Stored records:
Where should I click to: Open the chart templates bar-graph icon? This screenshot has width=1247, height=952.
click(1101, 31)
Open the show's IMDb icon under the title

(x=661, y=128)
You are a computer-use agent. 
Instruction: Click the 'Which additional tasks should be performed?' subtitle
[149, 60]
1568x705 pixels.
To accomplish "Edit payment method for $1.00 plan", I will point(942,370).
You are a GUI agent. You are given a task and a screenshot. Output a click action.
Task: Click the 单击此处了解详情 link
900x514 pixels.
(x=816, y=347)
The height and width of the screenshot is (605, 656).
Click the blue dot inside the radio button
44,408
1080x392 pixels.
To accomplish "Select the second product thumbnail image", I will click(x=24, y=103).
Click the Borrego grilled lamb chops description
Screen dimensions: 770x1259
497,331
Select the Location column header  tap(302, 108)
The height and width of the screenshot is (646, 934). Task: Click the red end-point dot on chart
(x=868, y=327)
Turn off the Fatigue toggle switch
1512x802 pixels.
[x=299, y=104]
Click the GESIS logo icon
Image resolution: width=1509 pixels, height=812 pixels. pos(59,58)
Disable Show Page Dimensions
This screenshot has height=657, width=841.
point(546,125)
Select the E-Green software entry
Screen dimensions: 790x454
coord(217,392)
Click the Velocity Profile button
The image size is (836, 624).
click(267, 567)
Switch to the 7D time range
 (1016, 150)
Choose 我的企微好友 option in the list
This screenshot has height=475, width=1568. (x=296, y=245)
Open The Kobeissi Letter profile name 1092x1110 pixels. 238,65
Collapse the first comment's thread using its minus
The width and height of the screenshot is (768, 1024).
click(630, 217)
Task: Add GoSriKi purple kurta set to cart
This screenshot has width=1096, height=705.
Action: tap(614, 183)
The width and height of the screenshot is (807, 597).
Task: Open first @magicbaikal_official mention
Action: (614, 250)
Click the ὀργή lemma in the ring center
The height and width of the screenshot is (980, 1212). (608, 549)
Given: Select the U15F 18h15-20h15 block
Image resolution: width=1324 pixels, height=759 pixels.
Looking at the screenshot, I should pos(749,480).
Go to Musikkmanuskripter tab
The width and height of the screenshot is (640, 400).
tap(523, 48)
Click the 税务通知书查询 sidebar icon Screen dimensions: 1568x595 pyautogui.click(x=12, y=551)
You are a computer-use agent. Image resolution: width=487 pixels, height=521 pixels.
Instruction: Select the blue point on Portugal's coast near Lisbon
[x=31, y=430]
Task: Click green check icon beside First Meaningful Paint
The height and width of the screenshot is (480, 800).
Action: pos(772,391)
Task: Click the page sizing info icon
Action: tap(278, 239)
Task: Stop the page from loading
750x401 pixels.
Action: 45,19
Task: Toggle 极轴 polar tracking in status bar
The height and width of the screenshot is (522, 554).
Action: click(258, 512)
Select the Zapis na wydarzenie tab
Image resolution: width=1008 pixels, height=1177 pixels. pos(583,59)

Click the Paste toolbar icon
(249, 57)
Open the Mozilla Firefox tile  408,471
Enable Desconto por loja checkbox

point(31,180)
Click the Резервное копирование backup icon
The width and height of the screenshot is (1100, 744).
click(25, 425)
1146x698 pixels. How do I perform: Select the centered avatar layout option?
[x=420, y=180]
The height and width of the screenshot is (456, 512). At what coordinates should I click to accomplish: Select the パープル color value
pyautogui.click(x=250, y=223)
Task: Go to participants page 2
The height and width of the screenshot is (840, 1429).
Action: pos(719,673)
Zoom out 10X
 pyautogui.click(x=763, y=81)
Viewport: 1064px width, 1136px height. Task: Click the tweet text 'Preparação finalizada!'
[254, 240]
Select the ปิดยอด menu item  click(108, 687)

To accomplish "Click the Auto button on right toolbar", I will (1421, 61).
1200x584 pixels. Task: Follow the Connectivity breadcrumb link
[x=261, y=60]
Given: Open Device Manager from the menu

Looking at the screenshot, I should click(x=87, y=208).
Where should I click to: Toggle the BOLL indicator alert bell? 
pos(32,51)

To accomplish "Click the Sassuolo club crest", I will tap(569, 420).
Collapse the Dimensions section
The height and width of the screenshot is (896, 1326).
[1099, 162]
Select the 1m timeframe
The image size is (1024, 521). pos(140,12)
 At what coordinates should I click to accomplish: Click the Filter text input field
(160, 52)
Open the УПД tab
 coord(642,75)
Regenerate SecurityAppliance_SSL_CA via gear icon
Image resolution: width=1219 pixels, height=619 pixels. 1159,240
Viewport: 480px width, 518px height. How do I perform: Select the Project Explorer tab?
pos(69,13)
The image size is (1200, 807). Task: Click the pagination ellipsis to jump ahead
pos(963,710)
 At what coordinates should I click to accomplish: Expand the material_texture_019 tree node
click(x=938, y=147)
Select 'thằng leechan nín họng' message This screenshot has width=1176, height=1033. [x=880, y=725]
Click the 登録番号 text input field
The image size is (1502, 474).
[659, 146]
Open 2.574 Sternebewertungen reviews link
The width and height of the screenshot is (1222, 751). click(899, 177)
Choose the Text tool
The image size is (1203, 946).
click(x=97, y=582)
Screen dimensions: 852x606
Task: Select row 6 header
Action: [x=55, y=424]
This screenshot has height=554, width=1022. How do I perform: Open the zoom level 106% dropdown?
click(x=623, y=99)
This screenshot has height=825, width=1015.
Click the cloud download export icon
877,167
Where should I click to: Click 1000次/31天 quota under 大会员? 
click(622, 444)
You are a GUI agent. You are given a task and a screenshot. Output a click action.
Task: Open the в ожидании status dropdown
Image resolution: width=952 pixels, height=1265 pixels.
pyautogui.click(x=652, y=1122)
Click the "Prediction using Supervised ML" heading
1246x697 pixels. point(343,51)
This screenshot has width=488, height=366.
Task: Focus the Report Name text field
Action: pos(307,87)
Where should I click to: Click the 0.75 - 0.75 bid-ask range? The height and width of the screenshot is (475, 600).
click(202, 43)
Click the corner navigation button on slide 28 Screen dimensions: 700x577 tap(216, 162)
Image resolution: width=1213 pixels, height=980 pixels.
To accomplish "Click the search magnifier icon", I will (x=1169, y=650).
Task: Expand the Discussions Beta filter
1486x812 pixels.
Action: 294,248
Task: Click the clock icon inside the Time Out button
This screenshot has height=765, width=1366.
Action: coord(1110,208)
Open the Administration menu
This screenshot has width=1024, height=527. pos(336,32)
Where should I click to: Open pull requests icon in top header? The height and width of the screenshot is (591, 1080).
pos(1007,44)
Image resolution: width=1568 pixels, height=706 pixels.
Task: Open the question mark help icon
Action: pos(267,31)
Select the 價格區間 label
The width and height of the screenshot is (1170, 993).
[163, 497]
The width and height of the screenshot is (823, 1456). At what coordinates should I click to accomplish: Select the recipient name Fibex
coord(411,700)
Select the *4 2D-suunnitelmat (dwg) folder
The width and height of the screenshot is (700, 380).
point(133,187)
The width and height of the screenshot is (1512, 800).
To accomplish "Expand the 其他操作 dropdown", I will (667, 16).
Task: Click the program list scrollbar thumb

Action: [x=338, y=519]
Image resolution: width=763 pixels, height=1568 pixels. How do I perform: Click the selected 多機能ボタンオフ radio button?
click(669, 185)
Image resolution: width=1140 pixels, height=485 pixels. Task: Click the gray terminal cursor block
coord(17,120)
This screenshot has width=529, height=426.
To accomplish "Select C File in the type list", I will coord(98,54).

» Instructions for the task: Copy out every line of the data above, exactly as given.

» Answer to this problem:
Where should I click to: Open the chart templates bar-graph icon? This screenshot has width=1247, height=952.
click(1101, 31)
Open the show's IMDb icon under the title

(x=661, y=128)
You are a computer-use agent. 
Instruction: Click the 'Which additional tasks should be performed?' subtitle
[149, 60]
1568x705 pixels.
To accomplish "Edit payment method for $1.00 plan", I will point(942,370).
You are a GUI agent. You are given a task and a screenshot. Output a click action.
Task: Click the 单击此处了解详情 link
900x514 pixels.
(x=816, y=347)
The height and width of the screenshot is (605, 656).
Click the blue dot inside the radio button
44,408
1080x392 pixels.
To accomplish "Select the second product thumbnail image", I will click(x=24, y=103).
Click the Borrego grilled lamb chops description
Screen dimensions: 770x1259
497,331
Select the Location column header  tap(302, 108)
The height and width of the screenshot is (646, 934). Task: Click the red end-point dot on chart
(x=868, y=327)
Turn off the Fatigue toggle switch
1512x802 pixels.
[x=299, y=104]
Click the GESIS logo icon
Image resolution: width=1509 pixels, height=812 pixels. pos(59,58)
Disable Show Page Dimensions
This screenshot has height=657, width=841.
point(546,125)
Select the E-Green software entry
Screen dimensions: 790x454
coord(217,392)
Click the Velocity Profile button
The image size is (836, 624).
click(267, 567)
Switch to the 7D time range
 (1016, 150)
Choose 我的企微好友 option in the list
This screenshot has height=475, width=1568. (x=296, y=245)
Open The Kobeissi Letter profile name 1092x1110 pixels. 238,65
Collapse the first comment's thread using its minus
The width and height of the screenshot is (768, 1024).
click(630, 217)
Task: Add GoSriKi purple kurta set to cart
This screenshot has width=1096, height=705.
Action: tap(614, 183)
The width and height of the screenshot is (807, 597).
Task: Open first @magicbaikal_official mention
Action: (614, 250)
Click the ὀργή lemma in the ring center
The height and width of the screenshot is (980, 1212). (608, 549)
Given: Select the U15F 18h15-20h15 block
Image resolution: width=1324 pixels, height=759 pixels.
Looking at the screenshot, I should pos(749,480).
Go to Musikkmanuskripter tab
The width and height of the screenshot is (640, 400).
tap(523, 48)
Click the 税务通知书查询 sidebar icon Screen dimensions: 1568x595 pyautogui.click(x=12, y=551)
You are a computer-use agent. Image resolution: width=487 pixels, height=521 pixels.
Instruction: Select the blue point on Portugal's coast near Lisbon
[x=31, y=430]
Task: Click green check icon beside First Meaningful Paint
The height and width of the screenshot is (480, 800).
Action: pos(772,391)
Task: Click the page sizing info icon
Action: tap(278, 239)
Task: Stop the page from loading
750x401 pixels.
Action: 45,19
Task: Toggle 极轴 polar tracking in status bar
The height and width of the screenshot is (522, 554).
Action: click(258, 512)
Select the Zapis na wydarzenie tab
Image resolution: width=1008 pixels, height=1177 pixels. pos(583,59)

Click the Paste toolbar icon
(249, 57)
Open the Mozilla Firefox tile  408,471
Enable Desconto por loja checkbox

point(31,180)
Click the Резервное копирование backup icon
The width and height of the screenshot is (1100, 744).
click(25, 425)
1146x698 pixels. How do I perform: Select the centered avatar layout option?
[x=420, y=180]
The height and width of the screenshot is (456, 512). At what coordinates should I click to accomplish: Select the パープル color value
pyautogui.click(x=250, y=223)
Task: Go to participants page 2
The height and width of the screenshot is (840, 1429).
Action: pos(719,673)
Zoom out 10X
 pyautogui.click(x=763, y=81)
Viewport: 1064px width, 1136px height. Task: Click the tweet text 'Preparação finalizada!'
[254, 240]
Select the ปิดยอด menu item  click(108, 687)

To accomplish "Click the Auto button on right toolbar", I will (1421, 61).
1200x584 pixels. Task: Follow the Connectivity breadcrumb link
[x=261, y=60]
Given: Open Device Manager from the menu

Looking at the screenshot, I should click(x=87, y=208).
Where should I click to: Toggle the BOLL indicator alert bell? 
pos(32,51)

To accomplish "Click the Sassuolo club crest", I will tap(569, 420).
Collapse the Dimensions section
The height and width of the screenshot is (896, 1326).
[1099, 162]
Select the 1m timeframe
The image size is (1024, 521). pos(140,12)
 At what coordinates should I click to accomplish: Click the Filter text input field
(160, 52)
Open the УПД tab
 coord(642,75)
Regenerate SecurityAppliance_SSL_CA via gear icon
Image resolution: width=1219 pixels, height=619 pixels. 1159,240
Viewport: 480px width, 518px height. How do I perform: Select the Project Explorer tab?
pos(69,13)
The image size is (1200, 807). Task: Click the pagination ellipsis to jump ahead
pos(963,710)
 At what coordinates should I click to accomplish: Expand the material_texture_019 tree node
click(x=938, y=147)
Select 'thằng leechan nín họng' message This screenshot has width=1176, height=1033. [x=880, y=725]
Click the 登録番号 text input field
The image size is (1502, 474).
[659, 146]
Open 2.574 Sternebewertungen reviews link
The width and height of the screenshot is (1222, 751). click(899, 177)
Choose the Text tool
The image size is (1203, 946).
click(x=97, y=582)
Screen dimensions: 852x606
Task: Select row 6 header
Action: [x=55, y=424]
This screenshot has height=554, width=1022. How do I perform: Open the zoom level 106% dropdown?
click(x=623, y=99)
This screenshot has height=825, width=1015.
Click the cloud download export icon
877,167
Where should I click to: Click 1000次/31天 quota under 大会员? 
click(622, 444)
You are a GUI agent. You are given a task and a screenshot. Output a click action.
Task: Open the в ожидании status dropdown
Image resolution: width=952 pixels, height=1265 pixels.
pyautogui.click(x=652, y=1122)
Click the "Prediction using Supervised ML" heading
1246x697 pixels. point(343,51)
This screenshot has width=488, height=366.
Task: Focus the Report Name text field
Action: pos(307,87)
Where should I click to: Click the 0.75 - 0.75 bid-ask range? The height and width of the screenshot is (475, 600).
click(202, 43)
Click the corner navigation button on slide 28 Screen dimensions: 700x577 tap(216, 162)
Image resolution: width=1213 pixels, height=980 pixels.
To accomplish "Click the search magnifier icon", I will (x=1169, y=650).
Task: Expand the Discussions Beta filter
1486x812 pixels.
Action: 294,248
Task: Click the clock icon inside the Time Out button
This screenshot has height=765, width=1366.
Action: coord(1110,208)
Open the Administration menu
This screenshot has width=1024, height=527. pos(336,32)
Where should I click to: Open pull requests icon in top header? The height and width of the screenshot is (591, 1080).
pos(1007,44)
Image resolution: width=1568 pixels, height=706 pixels.
Task: Open the question mark help icon
Action: pos(267,31)
Select the 價格區間 label
The width and height of the screenshot is (1170, 993).
[163, 497]
The width and height of the screenshot is (823, 1456). At what coordinates should I click to accomplish: Select the recipient name Fibex
coord(411,700)
Select the *4 2D-suunnitelmat (dwg) folder
The width and height of the screenshot is (700, 380).
point(133,187)
The width and height of the screenshot is (1512, 800).
To accomplish "Expand the 其他操作 dropdown", I will (667, 16).
Task: Click the program list scrollbar thumb

Action: [x=338, y=519]
Image resolution: width=763 pixels, height=1568 pixels. How do I perform: Click the selected 多機能ボタンオフ radio button?
click(669, 185)
Image resolution: width=1140 pixels, height=485 pixels. Task: Click the gray terminal cursor block
coord(17,120)
This screenshot has width=529, height=426.
To accomplish "Select C File in the type list", I will coord(98,54).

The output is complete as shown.